I LOVE Ibuprofen, it makes me feel like a normal human being and without it I am crippled with inflammation and pain. And, yes, I also take many anti-inflammatory herbs and eat all the anti-inflammatories I can get my hands on. At the onset of this disease, diagnosis about 16 years ago, I had a doctor who gave me the okay to take 600 mg a dose. I know that this a very large amount, but I want to be honest here and reveal that not only do I continue to take it daily, but generally take this 600 mg dose 2-3 times within a 24 hour period. So far it is without harm. As do many of us, I am constantly weighing and balancing the positive vs negative effects of medications, exercise, supplements, work load, etc. and I take full responsibility for what I am choosing to ingest and I try to do due diligence about staying informed. I tell my doctors everything that I take, although there are many things on that list that they are often not familiar with or don't particularly like me to take. Most of my doctors, for example, don't like to know that I use marijuana several times a week to help with sleep and that it works like a charm, but I am trying hard to be honest with them and to find my own way with their help.
I believe taking ibuprofen has helped me be able to keep the l-dopa medication to a minimum (total 400 mg daily), so far keeping dyskinesias almost at bay and being able to have a semblance of normal life.
I just wanted to relate my personal experience and corresponding risk that I am taking. Again, I am not recommending this for anyone else.

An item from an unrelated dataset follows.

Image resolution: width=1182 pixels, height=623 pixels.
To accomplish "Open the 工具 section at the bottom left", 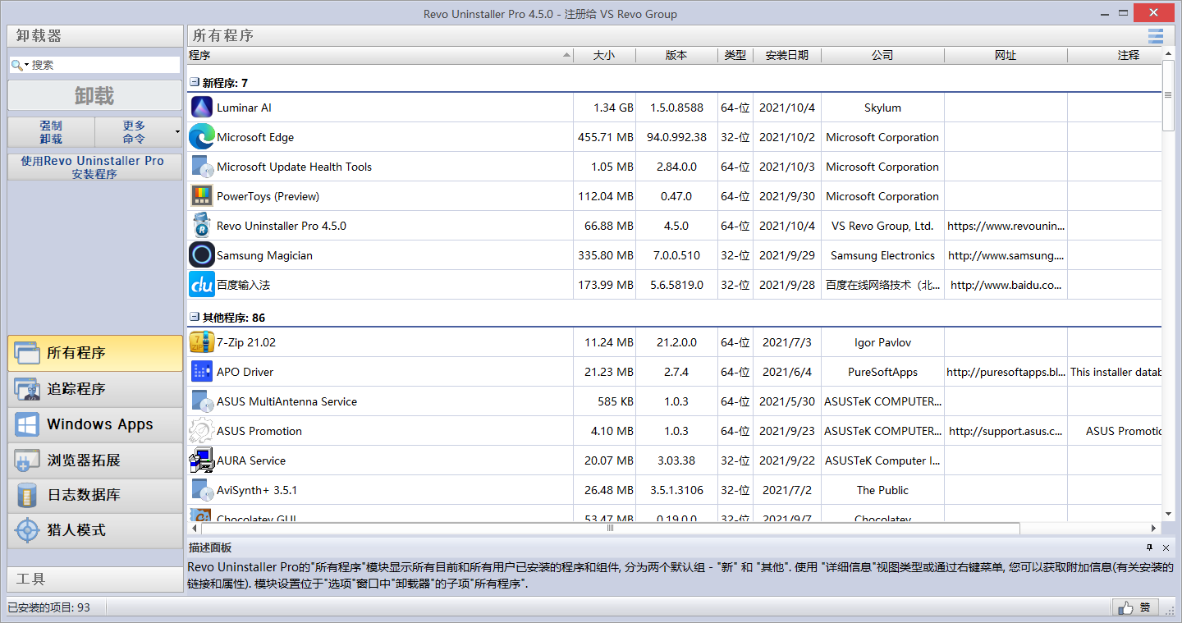I will point(94,579).
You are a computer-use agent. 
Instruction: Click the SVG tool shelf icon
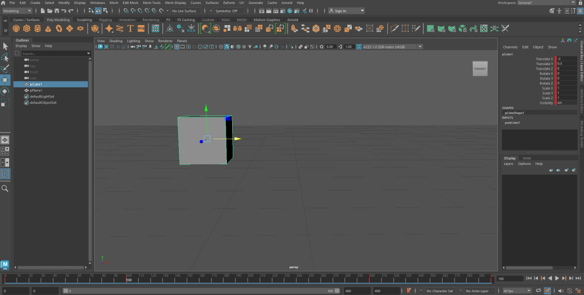141,28
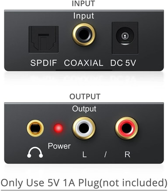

just curious, when at your best, what are your limitations mentally and physically, how long does that period last on avg and how much of your day is significantly below that level? i ask that not to be critical but i always find it more useful to know how many hours that "normalcy" occurs when evaluating one's treatment regime. in my case, my normalcy is correlated pretty much to my sinemet intake, i have decided to stay below 800mg/day to avoid possible side affects -rationally or irrationally -so concentrate my intake between 6am and 6pm, taking more if needed, i was diagnosed in 2001, might have started sinemet in 2007.